The conventional international approach to dealing with transfer mispricing is through the “arm’s length” principle: that a transfer price should be the same as if the two companies involved were indeed two unrelated parties negotiating in a normal market, and not part of the same corporate structure. The OECD and the United Nations Tax Committee have both endorsed the “arm’s length” principle, and it is widely used as the basis for bilateral treaties between governments.
Many companies strive to use the arm’s length principle faithfully. Many companies strive to move in exactly the opposite direction.

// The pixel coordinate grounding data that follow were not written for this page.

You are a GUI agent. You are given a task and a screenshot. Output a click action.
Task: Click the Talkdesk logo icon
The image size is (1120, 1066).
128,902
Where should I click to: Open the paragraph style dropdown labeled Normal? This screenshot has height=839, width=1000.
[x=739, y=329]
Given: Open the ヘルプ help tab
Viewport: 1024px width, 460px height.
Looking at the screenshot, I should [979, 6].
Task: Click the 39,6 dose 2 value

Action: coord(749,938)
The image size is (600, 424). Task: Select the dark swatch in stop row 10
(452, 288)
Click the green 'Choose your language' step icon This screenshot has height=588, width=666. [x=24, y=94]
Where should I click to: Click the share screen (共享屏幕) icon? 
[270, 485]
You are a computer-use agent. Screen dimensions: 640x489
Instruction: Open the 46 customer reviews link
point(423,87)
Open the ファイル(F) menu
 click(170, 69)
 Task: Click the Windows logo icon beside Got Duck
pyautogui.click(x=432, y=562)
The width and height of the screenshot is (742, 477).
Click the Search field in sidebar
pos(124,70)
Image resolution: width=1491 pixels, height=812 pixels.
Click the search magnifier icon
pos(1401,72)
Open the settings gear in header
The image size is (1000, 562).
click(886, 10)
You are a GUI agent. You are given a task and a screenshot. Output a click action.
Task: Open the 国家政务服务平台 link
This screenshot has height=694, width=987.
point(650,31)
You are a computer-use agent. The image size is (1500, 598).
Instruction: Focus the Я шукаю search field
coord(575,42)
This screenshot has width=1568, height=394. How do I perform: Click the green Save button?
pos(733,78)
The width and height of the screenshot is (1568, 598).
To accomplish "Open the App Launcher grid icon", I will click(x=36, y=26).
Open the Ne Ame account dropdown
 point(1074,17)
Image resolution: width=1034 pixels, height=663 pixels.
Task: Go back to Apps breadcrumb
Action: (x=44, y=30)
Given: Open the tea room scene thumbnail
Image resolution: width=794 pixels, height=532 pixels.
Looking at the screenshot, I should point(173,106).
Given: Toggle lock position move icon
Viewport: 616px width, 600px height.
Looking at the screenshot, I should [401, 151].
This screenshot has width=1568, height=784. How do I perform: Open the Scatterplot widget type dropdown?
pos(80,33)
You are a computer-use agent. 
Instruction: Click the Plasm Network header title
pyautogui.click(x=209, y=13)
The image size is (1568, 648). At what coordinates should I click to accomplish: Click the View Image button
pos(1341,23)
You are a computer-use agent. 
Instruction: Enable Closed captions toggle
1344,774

In truth, however, the arm’s length principle is very hard to implement, even with the best intentions.
Imagine, for example, that two related parties are trading a tiny component for an aircraft engine, which is only made for that engine, and not made by anyone else. There are no market comparisons to be made, so the “arm’s length” price is not obvious. Or consider the case of a company’s brand. How much is the Shell Oil logo really worth? There is great scope for misunderstanding and for deliberate mispricing – providing much leeway for abuse, especially with regard to intellectual property such as patents, trademarks, and other proprietary information.
The resulting damage from the prevalent “arm’s length” approach has been, and is, substantial. Governments around the world are systematically hobbled in their ability to collect revenues from the corporate tax system. Billions of dollars are wasted annually around the world on governmental enforcement efforts that have little chance of success, and on meeting expensive compliance requirements.